Sa table de travail était désertée. Excusez du peu, le frais soleil de ce matin, vif et prometteur comme un fruit vert, a fait de moi dès le lever une adepte du grand Tolstoï. Ne manquaient que les hectares, les blés, les paysans courbés, et deux ou trois autres détails, comme d’avoir laissé le manuscrit d’Anna Karénine sur mon bureau… Mais l’ardeur était la même.
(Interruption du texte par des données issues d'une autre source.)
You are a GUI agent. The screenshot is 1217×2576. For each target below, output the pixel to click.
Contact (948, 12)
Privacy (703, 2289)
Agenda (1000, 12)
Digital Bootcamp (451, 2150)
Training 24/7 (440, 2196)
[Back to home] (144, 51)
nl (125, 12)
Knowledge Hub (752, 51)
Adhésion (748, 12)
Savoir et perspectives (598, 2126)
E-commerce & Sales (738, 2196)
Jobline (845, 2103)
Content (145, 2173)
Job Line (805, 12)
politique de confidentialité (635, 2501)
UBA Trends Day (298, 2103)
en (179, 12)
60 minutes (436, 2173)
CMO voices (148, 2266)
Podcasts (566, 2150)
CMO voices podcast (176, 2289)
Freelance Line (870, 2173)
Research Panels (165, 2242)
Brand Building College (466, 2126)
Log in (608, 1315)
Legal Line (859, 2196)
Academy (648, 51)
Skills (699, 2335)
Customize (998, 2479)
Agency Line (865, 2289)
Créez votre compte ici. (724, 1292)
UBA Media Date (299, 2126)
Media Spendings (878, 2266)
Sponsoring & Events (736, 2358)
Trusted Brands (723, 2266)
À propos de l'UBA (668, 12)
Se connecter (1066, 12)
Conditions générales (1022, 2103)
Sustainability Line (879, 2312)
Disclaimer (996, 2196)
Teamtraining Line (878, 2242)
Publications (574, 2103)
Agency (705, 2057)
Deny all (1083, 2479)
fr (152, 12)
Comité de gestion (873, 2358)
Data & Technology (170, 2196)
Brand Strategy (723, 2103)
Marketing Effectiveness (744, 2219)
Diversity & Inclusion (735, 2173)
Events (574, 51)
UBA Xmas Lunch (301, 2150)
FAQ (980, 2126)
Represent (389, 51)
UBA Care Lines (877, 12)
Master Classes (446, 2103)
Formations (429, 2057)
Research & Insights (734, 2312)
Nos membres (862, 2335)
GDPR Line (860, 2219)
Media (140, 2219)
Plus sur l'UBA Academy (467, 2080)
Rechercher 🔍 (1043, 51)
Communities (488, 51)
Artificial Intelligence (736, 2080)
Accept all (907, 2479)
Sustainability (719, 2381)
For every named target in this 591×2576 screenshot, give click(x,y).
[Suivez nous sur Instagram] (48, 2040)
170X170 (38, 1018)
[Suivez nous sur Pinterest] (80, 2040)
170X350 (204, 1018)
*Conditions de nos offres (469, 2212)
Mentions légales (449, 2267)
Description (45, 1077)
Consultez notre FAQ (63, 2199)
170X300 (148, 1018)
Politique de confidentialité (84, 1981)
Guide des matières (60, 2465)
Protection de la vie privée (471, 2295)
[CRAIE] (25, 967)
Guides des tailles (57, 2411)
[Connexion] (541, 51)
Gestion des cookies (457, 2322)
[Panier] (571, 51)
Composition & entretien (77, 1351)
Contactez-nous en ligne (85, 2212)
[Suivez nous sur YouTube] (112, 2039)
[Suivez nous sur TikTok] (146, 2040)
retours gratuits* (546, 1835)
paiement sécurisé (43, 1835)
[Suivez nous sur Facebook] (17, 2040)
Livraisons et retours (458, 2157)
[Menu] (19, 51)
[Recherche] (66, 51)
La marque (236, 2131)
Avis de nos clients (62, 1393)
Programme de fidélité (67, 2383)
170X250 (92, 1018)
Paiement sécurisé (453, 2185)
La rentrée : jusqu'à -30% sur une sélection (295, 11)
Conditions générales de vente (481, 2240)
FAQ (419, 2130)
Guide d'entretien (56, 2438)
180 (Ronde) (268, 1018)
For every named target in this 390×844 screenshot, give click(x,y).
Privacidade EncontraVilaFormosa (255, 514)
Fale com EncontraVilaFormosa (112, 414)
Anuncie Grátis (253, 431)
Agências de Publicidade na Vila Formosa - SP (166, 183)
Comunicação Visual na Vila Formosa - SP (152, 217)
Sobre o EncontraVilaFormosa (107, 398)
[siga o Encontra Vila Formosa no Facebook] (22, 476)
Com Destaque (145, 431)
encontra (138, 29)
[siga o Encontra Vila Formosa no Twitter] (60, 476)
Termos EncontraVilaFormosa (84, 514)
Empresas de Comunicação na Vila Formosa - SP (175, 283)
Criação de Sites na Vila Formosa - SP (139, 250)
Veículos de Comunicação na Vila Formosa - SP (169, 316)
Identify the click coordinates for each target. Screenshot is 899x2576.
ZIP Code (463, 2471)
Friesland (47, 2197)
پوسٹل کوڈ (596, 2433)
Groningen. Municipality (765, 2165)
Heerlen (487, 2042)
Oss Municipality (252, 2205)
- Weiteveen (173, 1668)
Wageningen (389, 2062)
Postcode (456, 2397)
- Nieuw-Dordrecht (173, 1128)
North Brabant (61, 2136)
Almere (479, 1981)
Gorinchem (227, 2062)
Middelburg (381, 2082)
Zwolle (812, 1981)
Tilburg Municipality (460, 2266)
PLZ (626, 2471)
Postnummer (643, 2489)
J’ai roulé les pots de crassula, taillé, coupé, redressé, nettoyé, et me revoilà à ma table avec les statistiques concernant la jeunesse à examiner, interpréter et mettre en perspective avec les propositions du pacte présidentiel. Comme Tolstoï, j’ai assez fort envie de faire valoir mes droits au grand air, aux travaux sinon des champs des bouts de jardin et d’ajouter au pacte une 101ème proposition : donner au printemps la priorité à la campagne (la vraie, la verte) sur la campagne électorale. Une sorte de trève des jardiniers, reconnue par l’assurance sociale.

J’en ai parlé et ça va déjà mieux. Il n’y a meilleur traitement qu’un petit bout d’écriture. Ce n’est pas une remarque si légère. Je crois qu’une grande part des manifestations de violence sont dues à une insuffisante maîtrise des autres moyens d’expression. L’éducation, la culture, encore et toujours.